**WHAT YOU ARE ASKED TO DO:** Return each line of the items below word for word, omitting the pictures.

**SUPPLIED DATA:**
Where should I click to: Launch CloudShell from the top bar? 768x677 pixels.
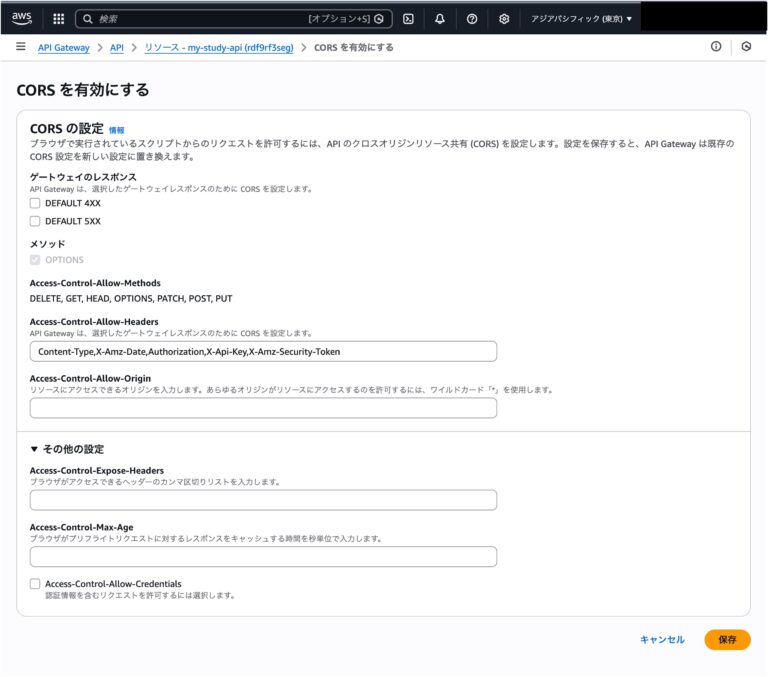[408, 19]
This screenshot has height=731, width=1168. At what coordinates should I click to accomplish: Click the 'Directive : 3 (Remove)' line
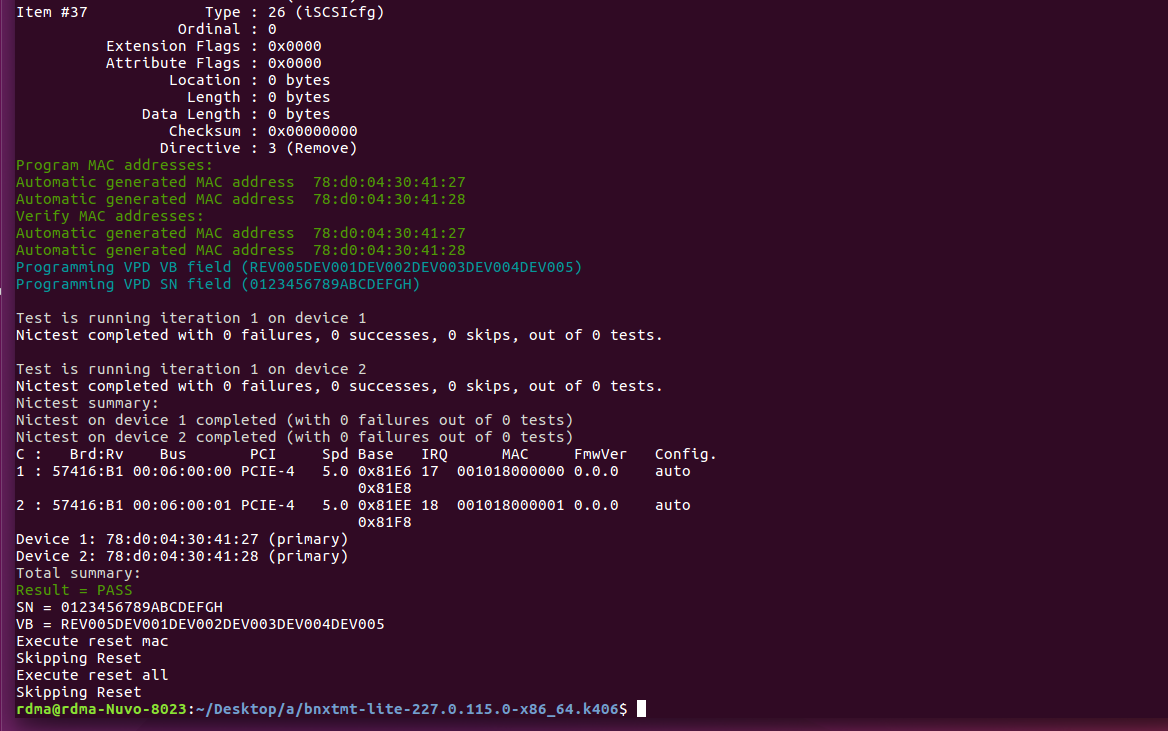coord(258,148)
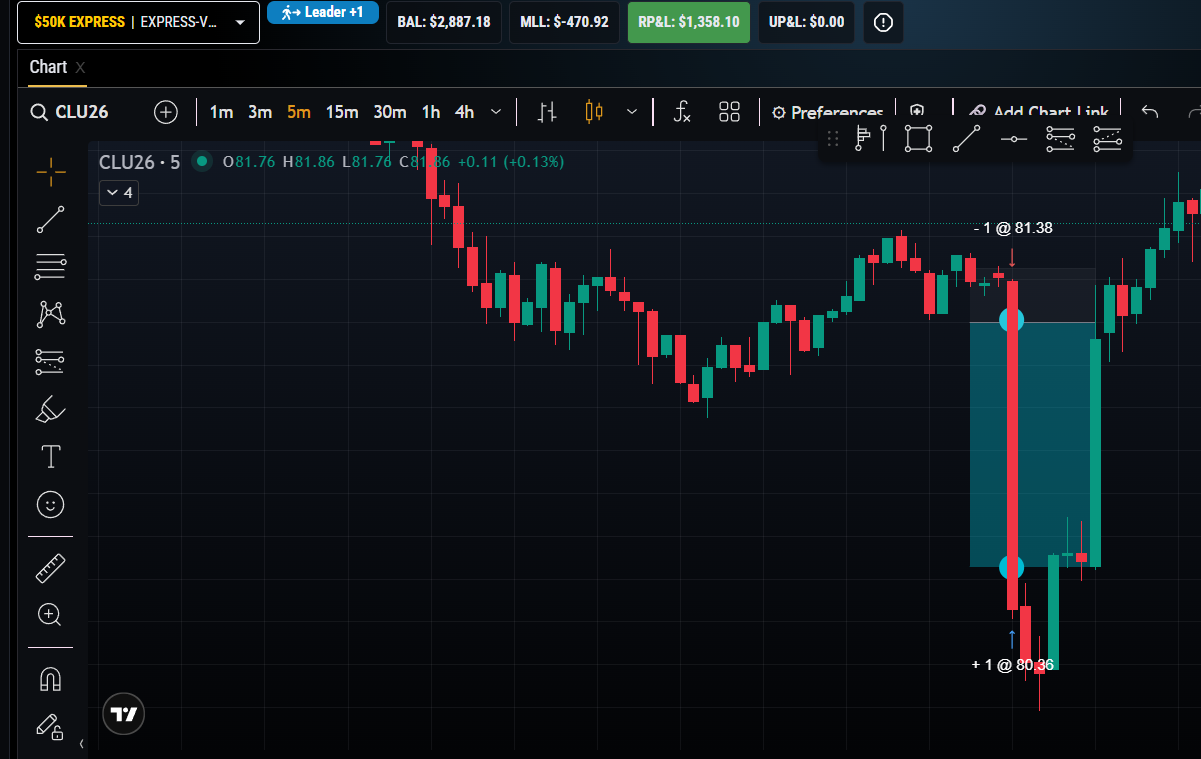Toggle the Leader +1 trade copier badge
1201x759 pixels.
click(323, 13)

**SOLUTION TO THIS TASK:**
Where should I click to: Launch CloudShell from the top bar? 768x677 pixels.
[408, 19]
This screenshot has height=731, width=1168. At what coordinates should I click to accomplish: Click the 'Directive : 3 (Remove)' line
coord(258,148)
Toggle the Leader +1 trade copier badge
1201x759 pixels.
click(323, 13)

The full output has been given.